In the 2000s, extreme sports games were at their peak. “Tony Hawk‘s Pro Skater,” “Dave Mira BMX Skate” and “Jet Set Radio” were extreme sports franchises that were all released during this decade. The reason there were so many of these games is that companies were trying to cash in on the extreme sports craze at the time. One of the most successful extreme sports games to be released is EA Sport’s Big’s “SSX 3.” It managed to not only be the best game in the “SSX” series, but it also ended up being the best snowboarding game of all time.
The first “SSX” game was released in 2000, as a launch title for the PS2. Its sequel, “SSX Tricky,” came out the following year in North America and improved upon its predecessor by introducing Uber tricks. Uber tricks are a defining characteristic of the series. They allow players to pull off over-the-top snowboarding tricks mid-air.

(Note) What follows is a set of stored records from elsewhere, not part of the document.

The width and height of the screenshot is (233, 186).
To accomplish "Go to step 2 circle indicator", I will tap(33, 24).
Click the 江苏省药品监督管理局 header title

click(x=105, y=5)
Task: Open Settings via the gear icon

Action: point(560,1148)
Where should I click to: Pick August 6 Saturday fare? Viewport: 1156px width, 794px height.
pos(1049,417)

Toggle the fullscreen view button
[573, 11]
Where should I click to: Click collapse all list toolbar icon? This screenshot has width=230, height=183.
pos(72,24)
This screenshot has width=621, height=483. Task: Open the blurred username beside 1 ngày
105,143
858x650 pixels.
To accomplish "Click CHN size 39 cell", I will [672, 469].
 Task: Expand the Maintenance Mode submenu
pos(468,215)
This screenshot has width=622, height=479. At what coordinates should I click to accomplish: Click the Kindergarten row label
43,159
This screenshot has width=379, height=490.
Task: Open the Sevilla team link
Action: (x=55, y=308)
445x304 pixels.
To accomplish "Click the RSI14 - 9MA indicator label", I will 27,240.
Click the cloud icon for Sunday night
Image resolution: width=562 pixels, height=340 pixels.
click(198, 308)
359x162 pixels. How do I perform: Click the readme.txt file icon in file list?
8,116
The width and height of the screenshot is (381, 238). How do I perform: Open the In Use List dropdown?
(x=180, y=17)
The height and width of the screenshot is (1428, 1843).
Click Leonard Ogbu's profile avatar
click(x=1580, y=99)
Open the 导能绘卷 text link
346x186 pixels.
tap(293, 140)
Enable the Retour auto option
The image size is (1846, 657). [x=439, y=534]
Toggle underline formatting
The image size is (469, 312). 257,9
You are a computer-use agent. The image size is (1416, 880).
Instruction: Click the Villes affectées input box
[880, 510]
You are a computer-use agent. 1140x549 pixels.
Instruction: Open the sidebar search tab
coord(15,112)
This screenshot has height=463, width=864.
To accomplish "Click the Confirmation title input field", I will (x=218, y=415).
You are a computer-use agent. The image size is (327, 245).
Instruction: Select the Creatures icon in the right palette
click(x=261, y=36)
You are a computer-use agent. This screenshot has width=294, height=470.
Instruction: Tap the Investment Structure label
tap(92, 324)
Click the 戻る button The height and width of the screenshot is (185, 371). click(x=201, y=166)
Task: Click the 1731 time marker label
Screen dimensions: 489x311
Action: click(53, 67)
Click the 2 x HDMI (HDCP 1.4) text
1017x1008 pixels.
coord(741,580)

Once a player fills their boost meter, an Uber trick can be activated. This was such a popular gaming mechanism that it was put in “SSX 3” when it was released in 2002.
“SSX 3” does many things differently than its predecessors. For starters, the game transitioned to an open-world structure. There are now three different mountain peaks on just one mountain with each one getting harder as you progress. Players can also ride from the top of the mountain to the bottom in one run with no loading screens. Each peak has its own peak goals, which must be completed before the next one can be unlocked.
These goals usually include winning races, trick challenges, and time trials. What makes the peaks unique are their designs and aesthetics. Events on peak one take place in a futuristic city that has been designed to accommodate snowboards instead of cars. Peak two features an Asian-inspired area filled with pagodas and temples. Peak three looks how you would expect a mountain in a snowboarding game to look, but it is the most difficult of the peaks. These environments look even better when you try to race down the entire mountain through each location.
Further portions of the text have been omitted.